Na ścianie przyszła mama powiesi obrazki ze słynnym Kubusiem Puchatkiem, wybrała też inne dodatki w kolorach bieli i szarości, a zrezygnowała z różu. Para ma już też w swoim domu samodzielnie skręcone przez Roberta Lewandowskiego białe łóżeczko i pierwsze ubranka dla upragnionej córeczki.
Anna Lewandowska przez cały okres ciąży była aktywna. Prowadziła obozy sportowe, na swoim blogu radziła przyszłym mamom, jak dbać o zdrowie i wygląd. Napisała nawet książkę dla kobiet w ciąży.
Oprócz tego oczywiście wspierała swego męża w jego piłkarskich rozgrywkach. Jeszcze na początku marca bardzo emocjonalnie kibicowała muz trybun, kiedy w meczu z frankfurckim klubem Eintracht strzelił dwa gole rywalom, zdobywając setną bramkę dla swojego zespołu Bayern Monachium.
Niedawno jednak żona piłkarza napisała na swoim blogu, że nadszedł właśnie taki moment, w którym warto zwolnić. "Chyba właśnie teraz jest ten czas, kiedy Ty Droga Przyszła Mamo z czystym sumieniem możesz «odpuścić» i zacząć od siebie mniej wymagać" - ogłosiła.

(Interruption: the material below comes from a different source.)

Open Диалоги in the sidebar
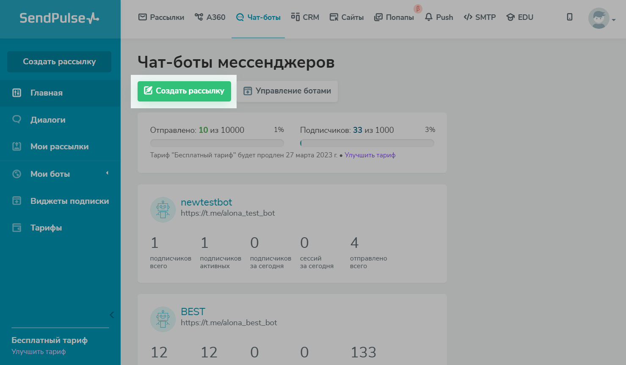The height and width of the screenshot is (365, 626). click(x=48, y=120)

I jest tam mnóstwo rad, do których ona sama również się stosuje jako przyszła mama. Postawiła na relaks, chce się przede wszystkim wysypiać. Bo wie, że niedługo swój czas będzie dzieliła z drugą bardzo ważną osobą - córeczką Klarą.
W ostatnich chwilach towarzyszy jej już nie tylko mąż, ale także najbliższa rodzina. Zatroskana mama dzwoni do Anny Lewandowskiej prawie codziennie, radzi, dopytuje czy wszystko w porządku. Nadszedł okres wielkiego wyczekiwania.